Michael Richards What Do You Want from Jesse and Al? A Cookie?

Look, I hate gotcha politics and everyone's tongue slips now and again. When Jessie said Hymietown in what he though was an off-the-record session with a reporter he also had clocked over two decades of working closely with Jewish leaders to advance the rights of all. It would be asinine to summarize anyone's career to one or two ill-chosen quips spat out in a drunken furor.

But calling up Jesse and Al as if they were the co-Popes of black folks is almost as dumb as your lame, racist onstage repartee.

There is nothing you can do to win back black fans. That ship has sailed. The best you can do is lay low until the next celeb gets drunk and puts his foot in his mouth. I got it. Why don't you get Jason Alexander plastered, and then pay a Chinese-American driver to cut him off on Santa Monica boulevard? Or ply Julie Louis-Dreyfus with Kahlua and get one of her Salvadoran maids to scorch her favorite blouse? Then, my friend, just sit back with your videocamera and cross your fingers.

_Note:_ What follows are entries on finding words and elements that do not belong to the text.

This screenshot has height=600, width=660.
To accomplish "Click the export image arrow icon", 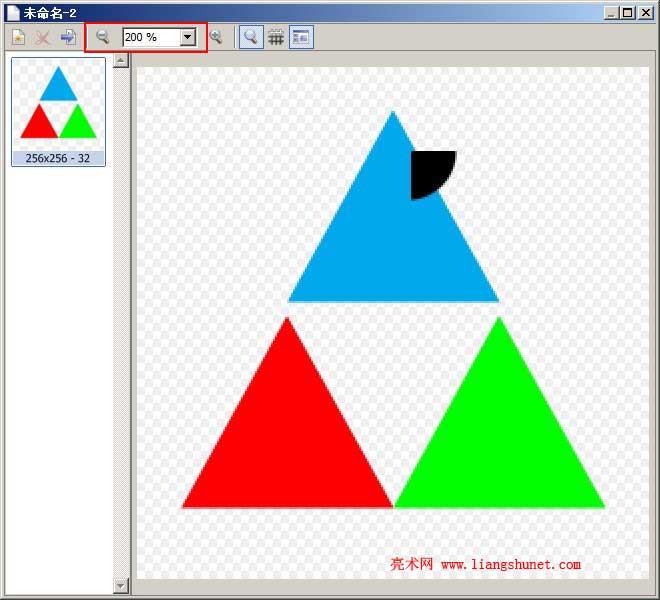I will 68,37.
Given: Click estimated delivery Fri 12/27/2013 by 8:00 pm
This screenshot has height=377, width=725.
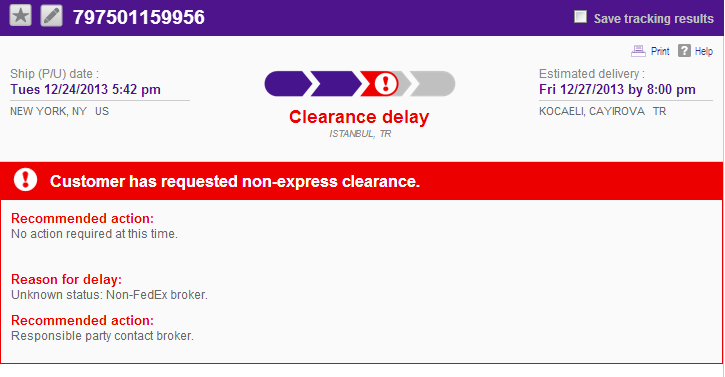Looking at the screenshot, I should point(617,89).
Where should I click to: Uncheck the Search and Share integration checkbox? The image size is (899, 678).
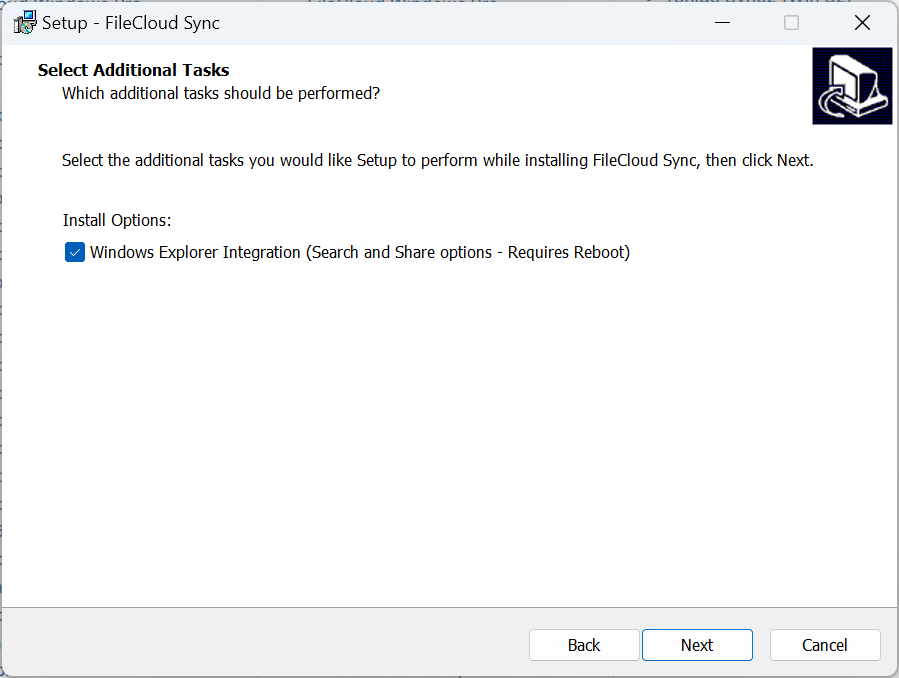point(75,252)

Until then, don't hire damage control specialists and take Jesse and Al out for steaks.

If you had just said the n word you might have one day been forgiven but you went for a lynch joke. Yes, a lynch joke. Is that being cheeky and irreverent? Is that like that wigger shit Tarentino tries to pull, crowbarring the n word into every script because he thinks he's that bad of a white boy?

I don't think so.

Suggesting that your obnoxious hecklers should be lynched for disrupting your set is about as funny as having suggested, had they been Jews, that for their rudeness they be gassed.

I'm all for funny and if it's funny enough I don't care how offensive it is. Jackass, Borat, Kinison, Rickles. Great comedians push our buttons when our buttons are our hypocrisies and hang-ups. Lazy, lame comedians go for the cheap shot.

Stay off the stage till you get your act together.